Statistical analysis
Data are expressed as mean ± standard deviation (SD). Statistical significance was set at P < 0.05. Statistical analyses were performed using JMP Pro version 12 (SAS Institute, USA). The Hardy-Weinberg equilibrium of the rs12722 polymorphism was assessed using χ2 test. For the data of study 1, comparisons between two groups (sex, regular stretching habit, genotype [T-dominant and T-recessive models]) were conducted using χ2 test or unpaired Student’s t-test as appropriate. For comparisons under an additive model, the Cochran-Amitage trend test or Spearman correlation test was used as appropriate. Additionally, in order to examine whether the genotypes are associated with the phenotype variables independently of sex and regular stretching, analysis of covariance (ANCOVA) and multiple regression analysis were employed for T-dominant and T-recessive models and for an additive model, respectively. For the data of study 2, comparisons between the muscle injury and no muscle injury groups were conducted by χ2 test or unpaired Student’s t-test. Logistic regression analysis was applied to investigate the associations between rs12722 polymorphism and history of muscle injury with adjustment for playing years and main sport (track & field or the others). Odds ratios (OR) and 95% confidence intervals (CI) were calculated under the T-dominant genetic model. Association of the rs12722 polymorphism with severity of muscle injury was assessed by ordinal regression analysis.
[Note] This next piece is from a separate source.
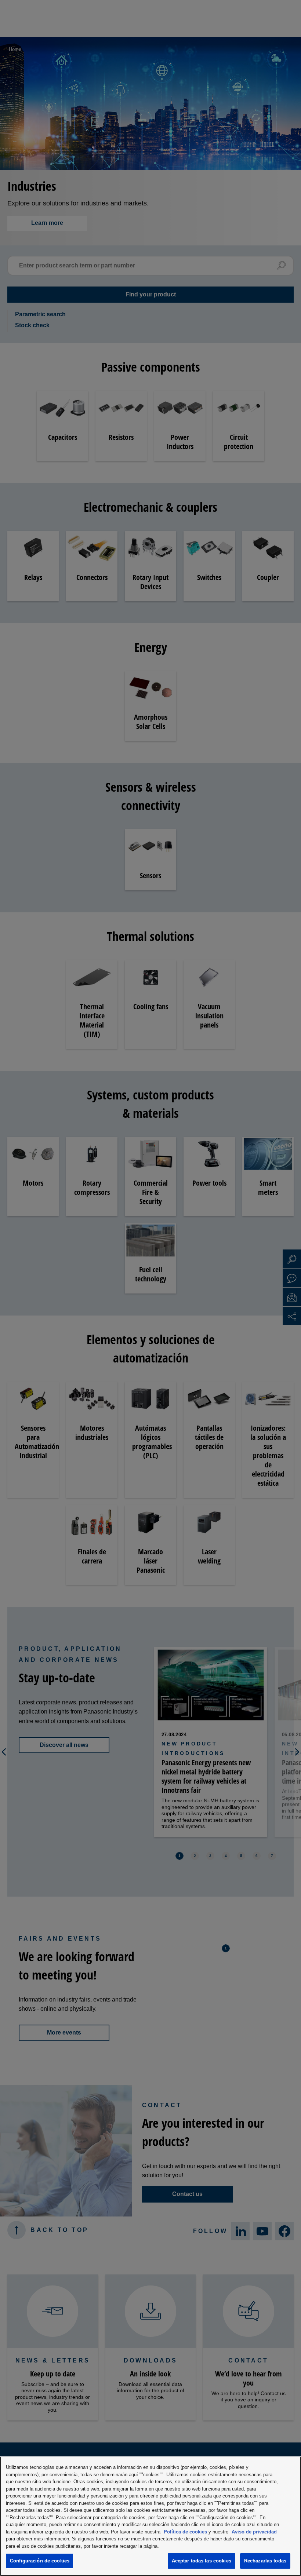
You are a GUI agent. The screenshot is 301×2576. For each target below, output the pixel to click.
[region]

When the sample size of the TT genotype of the rs12722 polymorphism was less than five, statistical analyses were not conducted for T-recessive and additive models. Using the data of our previous study (8), we calculated the necessary samples size to detect the expected difference in passive muscle stiffness between the T allele carriers and CC genotype carriers (α = 0.05, power = 0.8, difference in group means = 3.5, within group SD = 7.4, and the ratio of CC genotype carriers to T allele carriers = 2.3) and to detect the association between the T allele of the rs12722 polymorphism and a history of muscle injury with an OR of 2.0 (α = 0.05, power = 0.8, probability of T allele carriers = 0.317, and the ratio of control to case subjects = 8.9). The critical sample sizes were estimated to be 168 and 733, respectively.